The plaintiff's claims are unclear. The complaints do not comply with Rule 8's command that a complaint contain "a short and plain statement of the claim" or with Rule 10(b)'s requirement that pleadings be written in separately numbered paragraphs, "each limited as far as practicable to a single set of circumstances." See Fed. R. Civ. Pro. 8, 10. Nor is either complaint coherent enough that it can fairly be said that it states "a claim to relief that is plausible on its face." Bell Atl. Corp. v. Twombly, 550 U.S. 544, 570 (2007).
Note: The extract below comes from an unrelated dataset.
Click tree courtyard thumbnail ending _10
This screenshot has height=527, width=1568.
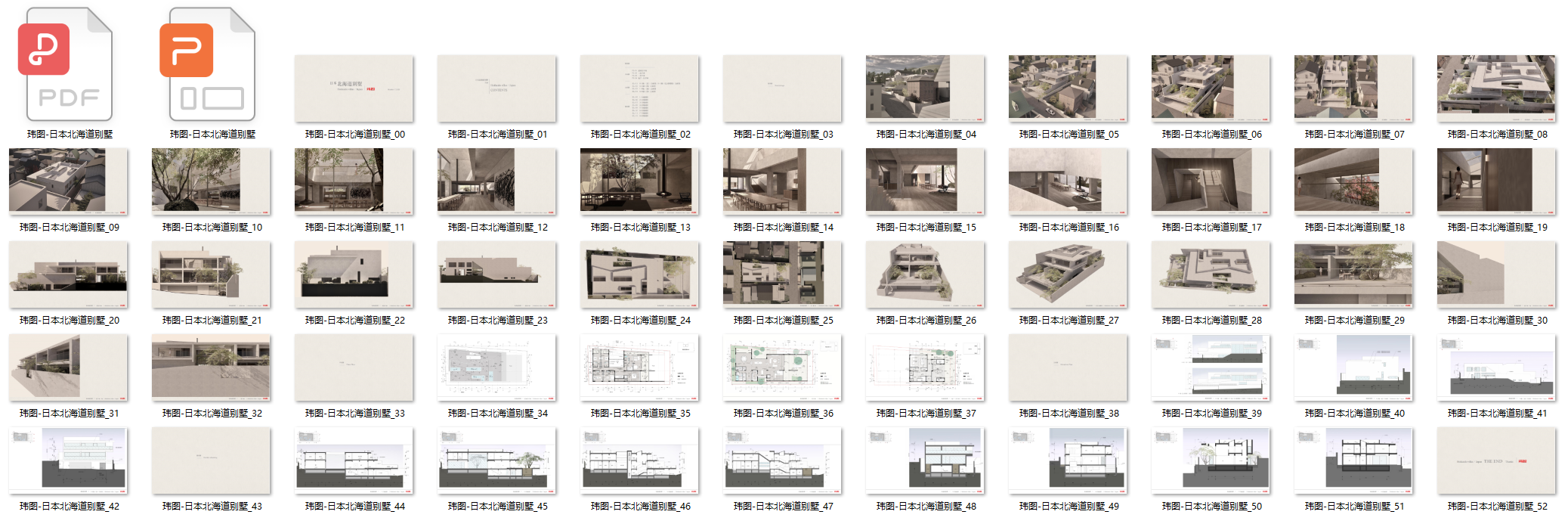(211, 181)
The parties have been treating these two cases as one by, among other things, filing nearly identical papers in each. Because the cases share overlapping questions of law and fact, these actions are consolidated for all purposes. See Fed. R. Civ. Pro. 42. All papers shall hereafter be filed under the caption for the first filed case, Civil Action No. 14-14017-GAO.
In order for the defendants to be put on adequate notice of the claims against them and for them to have an adequate opportunity to respond, the plaintiff must file a clearer consolidated complaint. That complaint must identify specific facts outlining the claims against each of the separately named defendants.
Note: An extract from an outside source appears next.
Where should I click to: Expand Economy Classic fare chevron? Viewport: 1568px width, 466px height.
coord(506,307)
Within thirty-five days of the date of this Order, the plaintiff shall file and serve a consolidated complaint that complies with Rules 8 and 10. That complaint should contain the factual basis of the plaintiff's claims and be coherently pled. The plaintiff is advised that this action is subject to dismissal if he fails to comply with the directives contained in this Order. The defendants shall answer or move with respect to the consolidated complaint within twenty-one days after its service.
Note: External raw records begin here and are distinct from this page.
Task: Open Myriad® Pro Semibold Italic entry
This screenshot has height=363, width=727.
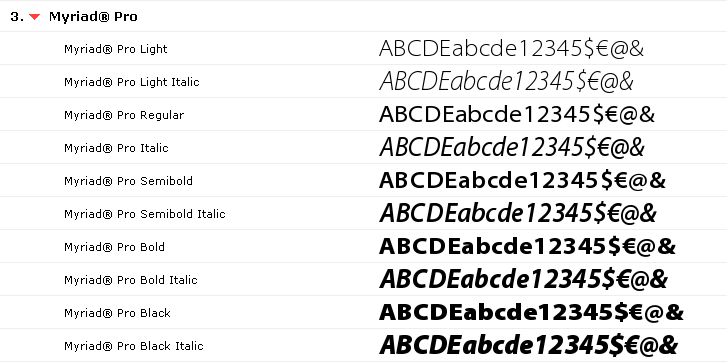Action: click(x=145, y=214)
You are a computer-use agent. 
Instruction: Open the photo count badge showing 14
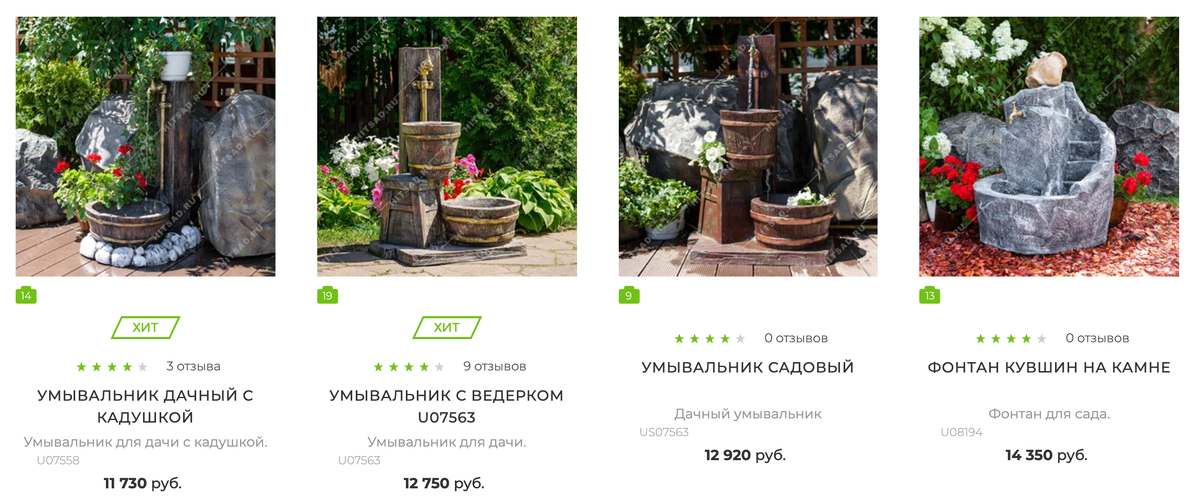[x=26, y=295]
Accordingly, Harvard Medical School's Motion to Dismiss (dkt. no. 26 in 14-14017 and dkt. no. 18 in 14-14205), Brigham and Women's Hospital, Inc. and The General Hospital Corporation d/b/a Massachusetts General Hospital's Motion to Dismiss, or in the Alternative, for a More Definite Statement (dkt. no. 28 in 14-14017), and Boston Children's Hospital's Motion to Dismiss or, in the Alternative, for a More Definite Statement (dkt. no. 29 in 14-14017 and dkt. no. 20 in 14-14205) are all GRANTED to the extent outlined above and otherwise DENIED without prejudice.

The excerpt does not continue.